■ Task details: A single number is the whole answer: the tally of lines in the data below that include the word "computer".
▶
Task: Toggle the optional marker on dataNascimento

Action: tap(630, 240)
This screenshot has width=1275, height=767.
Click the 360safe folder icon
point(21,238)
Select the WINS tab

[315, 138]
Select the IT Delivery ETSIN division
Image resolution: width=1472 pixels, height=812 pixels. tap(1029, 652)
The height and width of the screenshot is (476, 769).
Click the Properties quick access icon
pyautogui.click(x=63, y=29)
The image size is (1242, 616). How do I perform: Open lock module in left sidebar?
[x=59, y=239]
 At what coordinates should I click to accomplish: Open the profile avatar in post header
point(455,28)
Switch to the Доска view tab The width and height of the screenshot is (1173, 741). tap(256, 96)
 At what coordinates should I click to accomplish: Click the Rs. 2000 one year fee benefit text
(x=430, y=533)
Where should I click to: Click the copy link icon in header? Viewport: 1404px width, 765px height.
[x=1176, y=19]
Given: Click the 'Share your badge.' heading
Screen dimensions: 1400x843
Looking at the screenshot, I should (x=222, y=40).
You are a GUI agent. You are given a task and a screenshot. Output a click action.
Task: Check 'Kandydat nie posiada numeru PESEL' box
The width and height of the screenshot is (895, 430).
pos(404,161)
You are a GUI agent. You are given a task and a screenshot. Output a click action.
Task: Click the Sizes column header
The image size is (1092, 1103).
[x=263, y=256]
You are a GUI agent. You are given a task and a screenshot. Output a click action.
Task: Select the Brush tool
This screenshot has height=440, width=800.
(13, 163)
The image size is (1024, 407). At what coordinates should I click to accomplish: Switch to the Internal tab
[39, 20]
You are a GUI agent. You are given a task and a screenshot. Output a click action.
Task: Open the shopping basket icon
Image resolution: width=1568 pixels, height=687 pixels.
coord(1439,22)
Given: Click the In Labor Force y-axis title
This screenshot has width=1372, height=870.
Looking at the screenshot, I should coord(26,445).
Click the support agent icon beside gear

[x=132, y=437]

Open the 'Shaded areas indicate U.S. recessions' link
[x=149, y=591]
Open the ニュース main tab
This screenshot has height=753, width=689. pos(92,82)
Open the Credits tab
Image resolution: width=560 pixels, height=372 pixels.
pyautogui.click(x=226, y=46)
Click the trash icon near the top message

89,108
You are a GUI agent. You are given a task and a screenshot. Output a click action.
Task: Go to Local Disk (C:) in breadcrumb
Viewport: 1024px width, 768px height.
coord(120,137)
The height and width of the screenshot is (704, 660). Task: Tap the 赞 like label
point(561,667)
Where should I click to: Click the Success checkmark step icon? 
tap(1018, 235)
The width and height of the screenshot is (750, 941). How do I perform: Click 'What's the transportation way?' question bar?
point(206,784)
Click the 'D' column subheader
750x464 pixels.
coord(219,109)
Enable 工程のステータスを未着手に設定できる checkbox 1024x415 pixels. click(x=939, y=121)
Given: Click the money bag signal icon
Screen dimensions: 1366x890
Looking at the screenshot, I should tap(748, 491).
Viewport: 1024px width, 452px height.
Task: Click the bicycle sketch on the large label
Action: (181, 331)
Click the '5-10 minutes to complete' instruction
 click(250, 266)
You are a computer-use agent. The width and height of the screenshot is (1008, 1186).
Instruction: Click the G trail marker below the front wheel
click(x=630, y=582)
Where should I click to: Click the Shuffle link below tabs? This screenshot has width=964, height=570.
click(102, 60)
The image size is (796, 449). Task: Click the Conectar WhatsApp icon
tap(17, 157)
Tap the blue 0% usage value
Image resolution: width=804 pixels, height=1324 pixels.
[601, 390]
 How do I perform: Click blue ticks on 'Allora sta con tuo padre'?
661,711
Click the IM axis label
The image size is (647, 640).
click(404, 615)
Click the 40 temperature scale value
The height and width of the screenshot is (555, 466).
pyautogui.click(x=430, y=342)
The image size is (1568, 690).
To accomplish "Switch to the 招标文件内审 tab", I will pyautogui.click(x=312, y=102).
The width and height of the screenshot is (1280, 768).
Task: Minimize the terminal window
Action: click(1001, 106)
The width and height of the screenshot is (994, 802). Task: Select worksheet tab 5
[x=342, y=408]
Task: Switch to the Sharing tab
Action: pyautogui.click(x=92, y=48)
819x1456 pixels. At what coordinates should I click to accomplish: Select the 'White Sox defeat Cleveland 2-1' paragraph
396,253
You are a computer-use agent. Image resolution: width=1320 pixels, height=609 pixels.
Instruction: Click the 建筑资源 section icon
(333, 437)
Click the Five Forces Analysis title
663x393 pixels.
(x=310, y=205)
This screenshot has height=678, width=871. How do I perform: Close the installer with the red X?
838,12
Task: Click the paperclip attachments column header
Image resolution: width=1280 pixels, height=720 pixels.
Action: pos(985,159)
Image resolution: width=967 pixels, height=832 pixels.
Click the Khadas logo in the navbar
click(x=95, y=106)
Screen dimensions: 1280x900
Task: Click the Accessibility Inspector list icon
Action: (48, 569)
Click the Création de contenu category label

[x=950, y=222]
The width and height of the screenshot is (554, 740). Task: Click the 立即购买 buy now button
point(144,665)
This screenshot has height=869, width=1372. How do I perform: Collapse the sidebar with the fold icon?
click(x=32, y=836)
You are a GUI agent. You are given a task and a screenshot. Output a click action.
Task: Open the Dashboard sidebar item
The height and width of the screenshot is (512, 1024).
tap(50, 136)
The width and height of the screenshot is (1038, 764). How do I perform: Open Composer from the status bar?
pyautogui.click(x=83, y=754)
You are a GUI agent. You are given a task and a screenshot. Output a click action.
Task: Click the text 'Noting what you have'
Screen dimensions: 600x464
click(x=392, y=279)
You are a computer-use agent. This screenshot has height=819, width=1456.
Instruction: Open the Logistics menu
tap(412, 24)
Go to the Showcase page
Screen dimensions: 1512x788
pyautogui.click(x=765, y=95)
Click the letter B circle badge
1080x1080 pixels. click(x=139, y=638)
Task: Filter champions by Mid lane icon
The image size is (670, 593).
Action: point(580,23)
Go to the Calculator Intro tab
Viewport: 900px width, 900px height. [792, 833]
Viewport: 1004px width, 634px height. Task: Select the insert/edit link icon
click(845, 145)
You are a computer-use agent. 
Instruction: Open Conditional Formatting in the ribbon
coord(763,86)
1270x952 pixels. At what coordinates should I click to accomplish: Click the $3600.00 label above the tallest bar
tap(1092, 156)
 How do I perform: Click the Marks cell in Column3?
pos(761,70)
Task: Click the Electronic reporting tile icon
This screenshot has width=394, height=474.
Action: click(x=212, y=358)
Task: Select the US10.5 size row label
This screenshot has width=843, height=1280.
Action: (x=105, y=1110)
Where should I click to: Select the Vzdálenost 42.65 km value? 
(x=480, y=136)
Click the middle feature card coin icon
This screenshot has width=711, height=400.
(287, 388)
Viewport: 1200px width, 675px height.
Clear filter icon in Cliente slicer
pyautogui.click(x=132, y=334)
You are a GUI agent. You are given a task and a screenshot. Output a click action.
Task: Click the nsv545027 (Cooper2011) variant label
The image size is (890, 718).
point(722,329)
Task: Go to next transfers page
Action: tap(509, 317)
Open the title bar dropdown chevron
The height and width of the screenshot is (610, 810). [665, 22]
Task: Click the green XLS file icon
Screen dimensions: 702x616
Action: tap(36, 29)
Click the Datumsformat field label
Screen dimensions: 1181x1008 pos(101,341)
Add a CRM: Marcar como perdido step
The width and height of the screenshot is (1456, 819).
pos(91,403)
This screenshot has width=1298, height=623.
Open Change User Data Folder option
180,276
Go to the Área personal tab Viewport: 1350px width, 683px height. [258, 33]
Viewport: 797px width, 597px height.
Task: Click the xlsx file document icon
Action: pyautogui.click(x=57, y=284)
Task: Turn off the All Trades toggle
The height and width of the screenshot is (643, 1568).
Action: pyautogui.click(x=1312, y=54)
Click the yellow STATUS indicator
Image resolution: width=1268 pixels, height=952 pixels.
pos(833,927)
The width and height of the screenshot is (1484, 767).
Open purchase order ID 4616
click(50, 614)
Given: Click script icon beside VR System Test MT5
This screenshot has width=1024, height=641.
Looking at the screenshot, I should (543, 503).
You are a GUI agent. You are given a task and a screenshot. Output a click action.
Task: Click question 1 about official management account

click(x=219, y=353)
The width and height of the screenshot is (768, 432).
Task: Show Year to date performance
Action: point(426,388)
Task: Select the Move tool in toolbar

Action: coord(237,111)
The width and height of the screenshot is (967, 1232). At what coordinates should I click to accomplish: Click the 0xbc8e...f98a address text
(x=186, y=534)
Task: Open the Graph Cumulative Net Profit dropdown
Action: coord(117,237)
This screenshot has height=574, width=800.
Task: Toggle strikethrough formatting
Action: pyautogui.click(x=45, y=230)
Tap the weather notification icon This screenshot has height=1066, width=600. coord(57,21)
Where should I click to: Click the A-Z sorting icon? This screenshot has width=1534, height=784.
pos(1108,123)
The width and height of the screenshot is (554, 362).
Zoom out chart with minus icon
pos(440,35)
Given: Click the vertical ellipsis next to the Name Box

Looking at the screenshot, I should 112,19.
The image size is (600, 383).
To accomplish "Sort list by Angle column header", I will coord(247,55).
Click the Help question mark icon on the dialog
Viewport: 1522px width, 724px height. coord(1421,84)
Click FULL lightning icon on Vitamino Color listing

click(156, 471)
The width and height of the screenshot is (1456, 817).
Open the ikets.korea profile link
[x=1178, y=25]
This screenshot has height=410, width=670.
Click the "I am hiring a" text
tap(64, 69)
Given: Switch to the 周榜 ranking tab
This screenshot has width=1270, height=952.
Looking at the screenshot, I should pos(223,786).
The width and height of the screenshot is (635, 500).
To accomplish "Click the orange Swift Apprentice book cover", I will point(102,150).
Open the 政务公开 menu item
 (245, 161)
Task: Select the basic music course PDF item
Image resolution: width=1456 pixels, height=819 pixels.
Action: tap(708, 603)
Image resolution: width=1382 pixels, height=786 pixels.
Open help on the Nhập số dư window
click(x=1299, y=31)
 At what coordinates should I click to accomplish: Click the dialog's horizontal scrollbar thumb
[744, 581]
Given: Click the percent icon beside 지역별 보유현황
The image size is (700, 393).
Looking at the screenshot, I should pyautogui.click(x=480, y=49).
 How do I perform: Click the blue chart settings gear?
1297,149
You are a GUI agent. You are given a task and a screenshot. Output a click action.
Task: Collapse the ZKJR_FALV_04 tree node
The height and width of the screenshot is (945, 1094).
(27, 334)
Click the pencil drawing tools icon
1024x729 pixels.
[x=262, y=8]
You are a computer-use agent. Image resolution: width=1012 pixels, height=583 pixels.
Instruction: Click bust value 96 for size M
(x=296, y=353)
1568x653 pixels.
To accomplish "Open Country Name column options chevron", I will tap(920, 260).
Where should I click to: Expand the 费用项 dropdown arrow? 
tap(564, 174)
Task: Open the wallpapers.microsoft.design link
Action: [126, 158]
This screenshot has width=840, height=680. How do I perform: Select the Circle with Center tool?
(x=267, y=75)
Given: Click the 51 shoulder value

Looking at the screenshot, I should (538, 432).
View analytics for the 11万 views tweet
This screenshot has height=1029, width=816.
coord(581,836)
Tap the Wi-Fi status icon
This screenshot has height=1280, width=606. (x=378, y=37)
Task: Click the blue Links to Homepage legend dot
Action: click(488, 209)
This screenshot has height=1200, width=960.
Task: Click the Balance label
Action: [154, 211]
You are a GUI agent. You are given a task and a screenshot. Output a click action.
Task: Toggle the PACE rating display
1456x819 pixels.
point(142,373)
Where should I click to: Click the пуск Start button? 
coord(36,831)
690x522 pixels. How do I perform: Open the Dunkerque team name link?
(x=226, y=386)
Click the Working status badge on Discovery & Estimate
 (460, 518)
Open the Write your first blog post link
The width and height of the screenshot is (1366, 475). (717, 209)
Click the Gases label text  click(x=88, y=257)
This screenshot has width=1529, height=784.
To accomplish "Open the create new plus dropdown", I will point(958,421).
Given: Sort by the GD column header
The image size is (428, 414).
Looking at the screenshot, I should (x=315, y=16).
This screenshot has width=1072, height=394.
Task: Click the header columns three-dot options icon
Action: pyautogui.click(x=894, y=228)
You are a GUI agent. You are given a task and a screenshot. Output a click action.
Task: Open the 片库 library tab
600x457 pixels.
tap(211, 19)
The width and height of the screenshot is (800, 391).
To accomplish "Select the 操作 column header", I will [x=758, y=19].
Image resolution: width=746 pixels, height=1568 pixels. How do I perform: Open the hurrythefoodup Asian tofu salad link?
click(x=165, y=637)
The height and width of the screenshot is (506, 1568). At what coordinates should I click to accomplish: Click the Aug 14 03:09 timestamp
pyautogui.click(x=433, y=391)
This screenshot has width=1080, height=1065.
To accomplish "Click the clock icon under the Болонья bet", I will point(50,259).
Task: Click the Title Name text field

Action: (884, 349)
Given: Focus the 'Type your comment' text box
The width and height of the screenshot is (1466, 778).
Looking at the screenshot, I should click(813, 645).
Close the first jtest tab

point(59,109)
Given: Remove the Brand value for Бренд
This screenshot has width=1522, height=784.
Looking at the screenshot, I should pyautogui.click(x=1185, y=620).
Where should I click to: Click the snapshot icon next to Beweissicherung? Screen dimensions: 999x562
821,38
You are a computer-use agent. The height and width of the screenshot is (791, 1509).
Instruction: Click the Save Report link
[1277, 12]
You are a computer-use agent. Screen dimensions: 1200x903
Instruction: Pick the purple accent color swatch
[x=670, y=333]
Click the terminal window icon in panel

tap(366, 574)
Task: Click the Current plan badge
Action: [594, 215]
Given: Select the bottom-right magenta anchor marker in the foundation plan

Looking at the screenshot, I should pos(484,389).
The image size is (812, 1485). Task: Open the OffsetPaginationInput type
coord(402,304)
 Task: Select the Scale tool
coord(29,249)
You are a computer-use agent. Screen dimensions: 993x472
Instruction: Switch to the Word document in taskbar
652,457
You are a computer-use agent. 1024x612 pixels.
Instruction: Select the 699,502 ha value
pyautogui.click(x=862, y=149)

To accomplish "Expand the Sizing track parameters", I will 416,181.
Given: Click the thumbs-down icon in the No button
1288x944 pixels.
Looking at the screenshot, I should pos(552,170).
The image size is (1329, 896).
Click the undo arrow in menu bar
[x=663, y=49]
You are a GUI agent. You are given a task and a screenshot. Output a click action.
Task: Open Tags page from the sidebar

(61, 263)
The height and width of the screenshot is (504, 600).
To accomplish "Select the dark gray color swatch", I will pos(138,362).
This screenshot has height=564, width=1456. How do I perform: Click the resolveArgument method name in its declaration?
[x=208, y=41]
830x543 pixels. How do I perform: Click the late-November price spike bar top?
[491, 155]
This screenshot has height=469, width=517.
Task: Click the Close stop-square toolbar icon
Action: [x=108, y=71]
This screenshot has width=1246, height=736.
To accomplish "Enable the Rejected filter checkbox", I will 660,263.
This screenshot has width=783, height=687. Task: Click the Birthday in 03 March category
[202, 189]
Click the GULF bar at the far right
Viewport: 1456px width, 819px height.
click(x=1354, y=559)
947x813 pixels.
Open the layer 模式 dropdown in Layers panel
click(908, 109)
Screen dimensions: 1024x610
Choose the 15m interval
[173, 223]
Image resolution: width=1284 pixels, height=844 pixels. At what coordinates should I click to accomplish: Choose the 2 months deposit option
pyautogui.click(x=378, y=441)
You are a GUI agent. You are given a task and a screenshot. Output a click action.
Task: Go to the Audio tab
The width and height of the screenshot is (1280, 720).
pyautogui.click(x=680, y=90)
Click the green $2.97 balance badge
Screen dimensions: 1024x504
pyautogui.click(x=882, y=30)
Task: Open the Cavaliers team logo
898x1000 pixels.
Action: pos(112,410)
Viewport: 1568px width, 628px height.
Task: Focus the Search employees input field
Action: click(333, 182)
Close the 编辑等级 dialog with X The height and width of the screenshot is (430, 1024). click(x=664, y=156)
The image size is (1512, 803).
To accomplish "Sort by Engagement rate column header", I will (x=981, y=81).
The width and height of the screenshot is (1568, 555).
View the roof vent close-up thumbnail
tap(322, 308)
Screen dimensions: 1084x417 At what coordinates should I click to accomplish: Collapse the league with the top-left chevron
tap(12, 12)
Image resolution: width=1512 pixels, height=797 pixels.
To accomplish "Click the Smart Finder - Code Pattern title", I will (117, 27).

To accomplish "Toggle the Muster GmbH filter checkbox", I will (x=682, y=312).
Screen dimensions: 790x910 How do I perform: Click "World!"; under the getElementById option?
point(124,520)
◀
■ Reply to the task: 9